Muitos afegãos têm dúvidas se o clérigo idoso está vivo ou morto. Até os analistas mais dedicados do país se perguntam quem está realmente liderando o movimento islâmico radical.

A AFP tentou rastrear a localização do líder e as descobertas não oferecem respostas conclusivas.

Em 30 de outubro, dois meses depois que um porta-voz do Talibã assegurou que Akhundzada estava em boas condições em Kandahar, surgiram rumores de que o "emir" havia feito um discurso em uma madrassa (escola corânica) nesta cidade do sul do país.

A intenção dos líderes do Talibã era provar a autenticidade de sua aparição, e para isso divulgaram uma gravação de áudio de mais de 10 minutos de seu discurso.

"Que Deus recompense o povo oprimido do Afeganistão que lutou contra os infiéis e os opressores por 20 anos", afirma uma voz idosa, supostamente de Akhundzada.

Seu perfil público antes se limitava a mensagens escritas anuais durante os feriados islâmicos.

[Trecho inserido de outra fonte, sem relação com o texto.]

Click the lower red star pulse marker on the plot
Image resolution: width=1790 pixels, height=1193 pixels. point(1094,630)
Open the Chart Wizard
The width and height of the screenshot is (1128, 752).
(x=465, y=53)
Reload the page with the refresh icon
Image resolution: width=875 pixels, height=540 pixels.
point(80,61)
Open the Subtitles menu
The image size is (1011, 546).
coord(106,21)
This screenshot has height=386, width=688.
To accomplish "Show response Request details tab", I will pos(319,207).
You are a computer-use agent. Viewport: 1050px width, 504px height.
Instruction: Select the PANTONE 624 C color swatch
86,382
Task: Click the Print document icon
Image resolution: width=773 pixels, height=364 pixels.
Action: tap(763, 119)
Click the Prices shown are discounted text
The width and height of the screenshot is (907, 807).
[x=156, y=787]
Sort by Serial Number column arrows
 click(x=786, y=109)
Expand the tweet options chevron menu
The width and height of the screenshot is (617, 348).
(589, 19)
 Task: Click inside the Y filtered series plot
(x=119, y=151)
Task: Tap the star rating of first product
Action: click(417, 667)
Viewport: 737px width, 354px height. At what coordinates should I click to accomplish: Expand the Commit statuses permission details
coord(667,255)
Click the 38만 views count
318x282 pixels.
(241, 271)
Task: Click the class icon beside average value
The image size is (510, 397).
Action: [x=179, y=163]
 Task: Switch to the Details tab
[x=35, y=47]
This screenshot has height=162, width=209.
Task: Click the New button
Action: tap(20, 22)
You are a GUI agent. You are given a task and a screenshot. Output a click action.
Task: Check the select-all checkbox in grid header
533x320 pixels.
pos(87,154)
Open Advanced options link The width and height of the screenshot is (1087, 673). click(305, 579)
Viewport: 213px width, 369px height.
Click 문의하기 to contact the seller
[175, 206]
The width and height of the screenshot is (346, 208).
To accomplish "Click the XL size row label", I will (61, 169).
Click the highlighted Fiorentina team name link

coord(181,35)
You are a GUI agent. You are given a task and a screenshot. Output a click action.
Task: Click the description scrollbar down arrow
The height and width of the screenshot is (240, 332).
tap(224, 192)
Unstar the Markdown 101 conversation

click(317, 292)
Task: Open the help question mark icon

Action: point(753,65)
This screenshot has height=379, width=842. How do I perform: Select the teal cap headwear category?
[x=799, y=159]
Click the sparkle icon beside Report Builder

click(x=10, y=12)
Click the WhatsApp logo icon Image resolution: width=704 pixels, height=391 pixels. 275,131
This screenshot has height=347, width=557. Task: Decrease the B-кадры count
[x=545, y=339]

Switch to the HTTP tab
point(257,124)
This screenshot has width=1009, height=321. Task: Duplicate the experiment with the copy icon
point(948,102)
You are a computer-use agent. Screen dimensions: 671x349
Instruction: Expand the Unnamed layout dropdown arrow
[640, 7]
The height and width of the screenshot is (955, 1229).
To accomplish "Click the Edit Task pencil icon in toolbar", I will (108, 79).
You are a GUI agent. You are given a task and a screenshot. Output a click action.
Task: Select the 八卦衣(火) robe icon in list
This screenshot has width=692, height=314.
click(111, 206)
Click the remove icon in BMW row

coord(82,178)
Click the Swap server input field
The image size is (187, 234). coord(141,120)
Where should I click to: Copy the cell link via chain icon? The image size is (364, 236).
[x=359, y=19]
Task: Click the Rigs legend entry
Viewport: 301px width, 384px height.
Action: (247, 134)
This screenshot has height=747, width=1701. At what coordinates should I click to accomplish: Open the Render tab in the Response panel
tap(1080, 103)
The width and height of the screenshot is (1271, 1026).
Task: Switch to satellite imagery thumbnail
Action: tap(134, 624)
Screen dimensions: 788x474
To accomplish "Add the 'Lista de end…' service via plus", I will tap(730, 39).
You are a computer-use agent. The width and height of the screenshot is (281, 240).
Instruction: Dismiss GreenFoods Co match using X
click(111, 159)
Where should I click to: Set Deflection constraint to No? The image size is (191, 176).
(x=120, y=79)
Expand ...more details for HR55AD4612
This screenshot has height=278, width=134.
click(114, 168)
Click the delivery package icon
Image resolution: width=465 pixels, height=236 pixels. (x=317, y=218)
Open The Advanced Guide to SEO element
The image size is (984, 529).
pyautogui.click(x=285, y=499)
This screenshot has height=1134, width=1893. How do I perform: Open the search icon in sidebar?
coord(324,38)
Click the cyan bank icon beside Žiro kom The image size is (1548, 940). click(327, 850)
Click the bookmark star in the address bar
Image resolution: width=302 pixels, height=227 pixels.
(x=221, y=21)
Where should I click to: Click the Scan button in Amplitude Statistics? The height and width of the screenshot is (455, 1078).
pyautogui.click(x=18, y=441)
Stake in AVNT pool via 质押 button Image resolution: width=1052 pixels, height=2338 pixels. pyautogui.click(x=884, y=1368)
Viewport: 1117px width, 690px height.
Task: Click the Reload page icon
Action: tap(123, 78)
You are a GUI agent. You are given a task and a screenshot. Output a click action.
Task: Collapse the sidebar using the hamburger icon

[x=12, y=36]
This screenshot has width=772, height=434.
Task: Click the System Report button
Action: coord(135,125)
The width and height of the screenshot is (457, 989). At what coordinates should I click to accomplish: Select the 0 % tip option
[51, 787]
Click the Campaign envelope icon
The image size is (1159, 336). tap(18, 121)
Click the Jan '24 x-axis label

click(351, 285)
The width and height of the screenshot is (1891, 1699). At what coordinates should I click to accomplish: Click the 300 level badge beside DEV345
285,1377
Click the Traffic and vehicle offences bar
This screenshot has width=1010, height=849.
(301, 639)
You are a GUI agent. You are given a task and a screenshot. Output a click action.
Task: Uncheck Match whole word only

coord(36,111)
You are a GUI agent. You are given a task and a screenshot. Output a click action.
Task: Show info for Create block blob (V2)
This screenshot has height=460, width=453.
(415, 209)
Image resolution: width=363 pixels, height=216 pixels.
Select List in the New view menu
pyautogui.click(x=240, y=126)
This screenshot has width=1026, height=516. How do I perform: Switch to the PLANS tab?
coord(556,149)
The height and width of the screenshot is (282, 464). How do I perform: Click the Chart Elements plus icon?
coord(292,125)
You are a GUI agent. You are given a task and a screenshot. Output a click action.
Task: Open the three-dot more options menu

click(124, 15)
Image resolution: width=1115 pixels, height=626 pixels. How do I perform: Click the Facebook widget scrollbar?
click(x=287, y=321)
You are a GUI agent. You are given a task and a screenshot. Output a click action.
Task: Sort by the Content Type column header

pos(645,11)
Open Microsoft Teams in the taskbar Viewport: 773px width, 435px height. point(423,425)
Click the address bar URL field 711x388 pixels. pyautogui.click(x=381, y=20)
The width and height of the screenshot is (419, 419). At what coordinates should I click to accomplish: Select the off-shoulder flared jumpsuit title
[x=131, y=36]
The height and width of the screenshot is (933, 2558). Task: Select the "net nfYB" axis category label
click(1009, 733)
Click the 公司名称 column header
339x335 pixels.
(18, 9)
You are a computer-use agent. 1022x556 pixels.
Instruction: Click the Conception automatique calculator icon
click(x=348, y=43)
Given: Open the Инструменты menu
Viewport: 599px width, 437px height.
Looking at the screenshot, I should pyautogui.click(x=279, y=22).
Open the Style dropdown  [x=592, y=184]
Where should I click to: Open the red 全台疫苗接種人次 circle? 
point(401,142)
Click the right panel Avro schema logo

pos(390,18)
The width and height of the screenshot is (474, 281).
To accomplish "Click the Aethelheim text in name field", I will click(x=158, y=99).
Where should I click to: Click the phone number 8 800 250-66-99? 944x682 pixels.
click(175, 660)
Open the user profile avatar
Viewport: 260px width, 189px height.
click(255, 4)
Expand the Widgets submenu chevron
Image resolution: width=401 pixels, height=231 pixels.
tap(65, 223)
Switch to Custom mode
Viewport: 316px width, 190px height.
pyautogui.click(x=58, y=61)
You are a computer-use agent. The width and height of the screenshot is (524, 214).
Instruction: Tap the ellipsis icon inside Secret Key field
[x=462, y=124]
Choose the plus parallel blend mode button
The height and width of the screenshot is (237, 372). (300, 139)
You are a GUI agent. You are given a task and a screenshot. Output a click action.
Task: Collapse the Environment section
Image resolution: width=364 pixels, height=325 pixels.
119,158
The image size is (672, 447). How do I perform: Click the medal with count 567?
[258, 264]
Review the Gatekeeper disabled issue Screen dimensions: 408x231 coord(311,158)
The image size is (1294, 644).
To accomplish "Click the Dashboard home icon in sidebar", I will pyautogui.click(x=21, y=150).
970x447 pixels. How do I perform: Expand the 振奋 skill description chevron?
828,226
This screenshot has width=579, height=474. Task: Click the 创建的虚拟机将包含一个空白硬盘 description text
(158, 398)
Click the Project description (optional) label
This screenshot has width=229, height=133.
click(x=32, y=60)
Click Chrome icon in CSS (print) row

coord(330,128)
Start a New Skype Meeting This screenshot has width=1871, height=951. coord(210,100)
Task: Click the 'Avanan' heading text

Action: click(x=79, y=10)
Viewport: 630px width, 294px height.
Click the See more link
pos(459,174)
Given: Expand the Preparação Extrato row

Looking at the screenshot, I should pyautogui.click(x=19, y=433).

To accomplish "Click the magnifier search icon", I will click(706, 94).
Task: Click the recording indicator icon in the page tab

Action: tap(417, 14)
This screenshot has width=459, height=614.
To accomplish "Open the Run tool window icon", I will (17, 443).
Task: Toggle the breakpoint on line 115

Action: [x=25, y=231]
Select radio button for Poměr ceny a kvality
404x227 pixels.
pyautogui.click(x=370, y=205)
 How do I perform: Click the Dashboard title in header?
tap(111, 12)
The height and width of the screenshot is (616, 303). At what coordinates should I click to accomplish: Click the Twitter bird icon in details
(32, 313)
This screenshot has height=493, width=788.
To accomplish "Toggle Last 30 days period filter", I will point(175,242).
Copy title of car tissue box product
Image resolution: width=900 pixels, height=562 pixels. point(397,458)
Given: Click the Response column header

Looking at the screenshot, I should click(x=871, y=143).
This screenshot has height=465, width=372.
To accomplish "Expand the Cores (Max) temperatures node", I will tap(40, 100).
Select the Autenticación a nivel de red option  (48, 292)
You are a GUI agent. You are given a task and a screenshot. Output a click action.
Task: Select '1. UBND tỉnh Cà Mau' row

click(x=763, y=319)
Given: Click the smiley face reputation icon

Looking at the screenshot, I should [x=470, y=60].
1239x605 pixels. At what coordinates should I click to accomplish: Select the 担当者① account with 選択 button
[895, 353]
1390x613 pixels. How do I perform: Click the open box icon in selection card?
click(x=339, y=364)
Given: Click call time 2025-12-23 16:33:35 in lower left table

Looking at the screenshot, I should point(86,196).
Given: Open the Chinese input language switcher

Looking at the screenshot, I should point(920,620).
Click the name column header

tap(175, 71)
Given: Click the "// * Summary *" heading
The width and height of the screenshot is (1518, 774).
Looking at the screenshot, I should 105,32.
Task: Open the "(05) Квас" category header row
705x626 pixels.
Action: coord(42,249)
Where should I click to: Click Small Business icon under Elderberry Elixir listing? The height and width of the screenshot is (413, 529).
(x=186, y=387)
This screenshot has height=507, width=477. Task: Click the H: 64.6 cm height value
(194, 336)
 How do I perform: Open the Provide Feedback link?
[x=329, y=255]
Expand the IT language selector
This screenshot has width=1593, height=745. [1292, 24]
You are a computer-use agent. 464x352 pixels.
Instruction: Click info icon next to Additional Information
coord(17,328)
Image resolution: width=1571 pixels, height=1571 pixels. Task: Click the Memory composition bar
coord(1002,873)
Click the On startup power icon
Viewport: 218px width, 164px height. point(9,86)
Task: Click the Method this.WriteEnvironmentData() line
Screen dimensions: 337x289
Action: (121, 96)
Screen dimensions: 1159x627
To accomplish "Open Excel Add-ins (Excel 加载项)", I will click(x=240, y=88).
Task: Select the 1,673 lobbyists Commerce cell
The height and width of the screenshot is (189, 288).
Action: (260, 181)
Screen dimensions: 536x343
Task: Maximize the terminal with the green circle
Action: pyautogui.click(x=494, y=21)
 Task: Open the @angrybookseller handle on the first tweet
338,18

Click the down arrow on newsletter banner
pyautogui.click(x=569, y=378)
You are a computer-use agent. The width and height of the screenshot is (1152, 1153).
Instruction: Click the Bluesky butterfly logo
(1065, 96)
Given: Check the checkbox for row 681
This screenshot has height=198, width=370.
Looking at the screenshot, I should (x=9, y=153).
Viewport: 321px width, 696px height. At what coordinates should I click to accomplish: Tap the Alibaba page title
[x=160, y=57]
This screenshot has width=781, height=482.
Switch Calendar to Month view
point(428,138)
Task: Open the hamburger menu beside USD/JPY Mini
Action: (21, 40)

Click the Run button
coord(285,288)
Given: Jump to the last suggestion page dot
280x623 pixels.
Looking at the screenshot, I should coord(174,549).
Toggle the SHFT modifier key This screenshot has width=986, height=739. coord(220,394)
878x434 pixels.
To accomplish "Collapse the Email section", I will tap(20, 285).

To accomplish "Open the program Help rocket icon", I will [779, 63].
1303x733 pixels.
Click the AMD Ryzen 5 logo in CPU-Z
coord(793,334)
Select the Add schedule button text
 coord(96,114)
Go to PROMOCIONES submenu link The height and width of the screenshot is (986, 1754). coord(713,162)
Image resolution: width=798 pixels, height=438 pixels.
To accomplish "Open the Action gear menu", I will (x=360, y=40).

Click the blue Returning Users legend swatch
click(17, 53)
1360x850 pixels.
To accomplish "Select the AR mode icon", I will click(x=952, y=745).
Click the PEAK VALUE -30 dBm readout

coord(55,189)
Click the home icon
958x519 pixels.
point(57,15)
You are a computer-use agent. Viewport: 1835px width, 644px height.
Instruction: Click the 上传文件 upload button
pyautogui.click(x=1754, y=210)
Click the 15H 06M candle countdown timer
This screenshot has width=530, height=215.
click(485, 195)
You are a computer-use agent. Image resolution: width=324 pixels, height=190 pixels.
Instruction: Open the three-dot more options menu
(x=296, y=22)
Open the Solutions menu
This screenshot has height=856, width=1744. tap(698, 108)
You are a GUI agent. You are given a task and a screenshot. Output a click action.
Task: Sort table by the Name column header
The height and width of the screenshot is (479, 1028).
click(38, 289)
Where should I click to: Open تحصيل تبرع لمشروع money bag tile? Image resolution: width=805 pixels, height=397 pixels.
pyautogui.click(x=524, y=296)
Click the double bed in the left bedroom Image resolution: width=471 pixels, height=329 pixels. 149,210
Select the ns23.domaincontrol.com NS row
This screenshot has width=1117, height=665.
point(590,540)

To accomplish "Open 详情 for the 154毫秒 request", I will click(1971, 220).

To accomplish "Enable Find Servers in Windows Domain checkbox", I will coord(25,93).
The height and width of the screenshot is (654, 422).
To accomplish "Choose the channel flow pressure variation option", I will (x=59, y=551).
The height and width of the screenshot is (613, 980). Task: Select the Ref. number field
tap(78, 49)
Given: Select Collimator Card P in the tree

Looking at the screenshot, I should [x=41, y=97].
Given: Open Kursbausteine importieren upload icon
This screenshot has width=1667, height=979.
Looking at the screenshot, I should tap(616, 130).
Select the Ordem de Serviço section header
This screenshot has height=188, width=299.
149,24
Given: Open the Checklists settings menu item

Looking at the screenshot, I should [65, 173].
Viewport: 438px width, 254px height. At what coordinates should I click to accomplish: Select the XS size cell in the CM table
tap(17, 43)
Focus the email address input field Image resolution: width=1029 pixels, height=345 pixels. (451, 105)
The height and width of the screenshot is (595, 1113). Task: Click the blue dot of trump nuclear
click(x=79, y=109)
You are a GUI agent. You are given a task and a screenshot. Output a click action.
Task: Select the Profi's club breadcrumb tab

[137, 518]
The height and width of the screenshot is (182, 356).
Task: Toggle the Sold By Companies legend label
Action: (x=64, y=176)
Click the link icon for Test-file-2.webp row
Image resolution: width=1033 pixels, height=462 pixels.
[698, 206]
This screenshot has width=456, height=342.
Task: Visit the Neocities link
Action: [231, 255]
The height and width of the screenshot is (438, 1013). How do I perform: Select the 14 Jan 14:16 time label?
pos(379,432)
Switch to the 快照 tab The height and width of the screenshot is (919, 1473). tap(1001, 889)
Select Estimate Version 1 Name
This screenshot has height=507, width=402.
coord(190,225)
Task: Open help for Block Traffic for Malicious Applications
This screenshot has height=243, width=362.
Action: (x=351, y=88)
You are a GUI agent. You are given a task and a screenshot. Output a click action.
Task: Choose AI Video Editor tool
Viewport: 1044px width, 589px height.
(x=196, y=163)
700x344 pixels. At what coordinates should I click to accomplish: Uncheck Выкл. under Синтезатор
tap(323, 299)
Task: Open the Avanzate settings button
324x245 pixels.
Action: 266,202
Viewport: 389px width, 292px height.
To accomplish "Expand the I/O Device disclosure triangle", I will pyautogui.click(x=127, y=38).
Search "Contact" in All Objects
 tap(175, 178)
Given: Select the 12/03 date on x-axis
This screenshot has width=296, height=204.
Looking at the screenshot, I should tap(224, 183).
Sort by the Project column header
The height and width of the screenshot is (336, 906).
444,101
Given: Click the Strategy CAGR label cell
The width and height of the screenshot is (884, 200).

Em um dos distritos mais pobres de Kandahar, entre um valão e uma estrada empoeirada, dois combatentes do Talibã montam guarda do lado de fora da porta azul e branca da madrassa de Hakimia.

O local atraiu multidões de curiosos e simpatizantes do Talibã desde 30 de outubro.

- "Chorando" -

Quando o líder supremo nos visitou, estava "armado" e acompanhado por "três guardas de segurança", disse à AFP o chefe de segurança da madrasa, Massum Shakrullah. "Nem mesmo telefones ou gravadores" eram aceitos dentro do complexo, acrescentou.

"Todos nós olhamos para ele e choramos", lembra Mohammed, um dos estudantes de 19 anos.

Questionado se poderia confirmar que era Akhundzada, Mohammed observou que ele e seus companheiros estavam tão emocionados que "se esqueceram de olhar (...) para o rosto dele".



A necessidade de os líderes do Talibã manterem perfis discretos aumentou durante a última década de guerra, com a multiplicação de ataques de drones mortais dos Estados Unidos.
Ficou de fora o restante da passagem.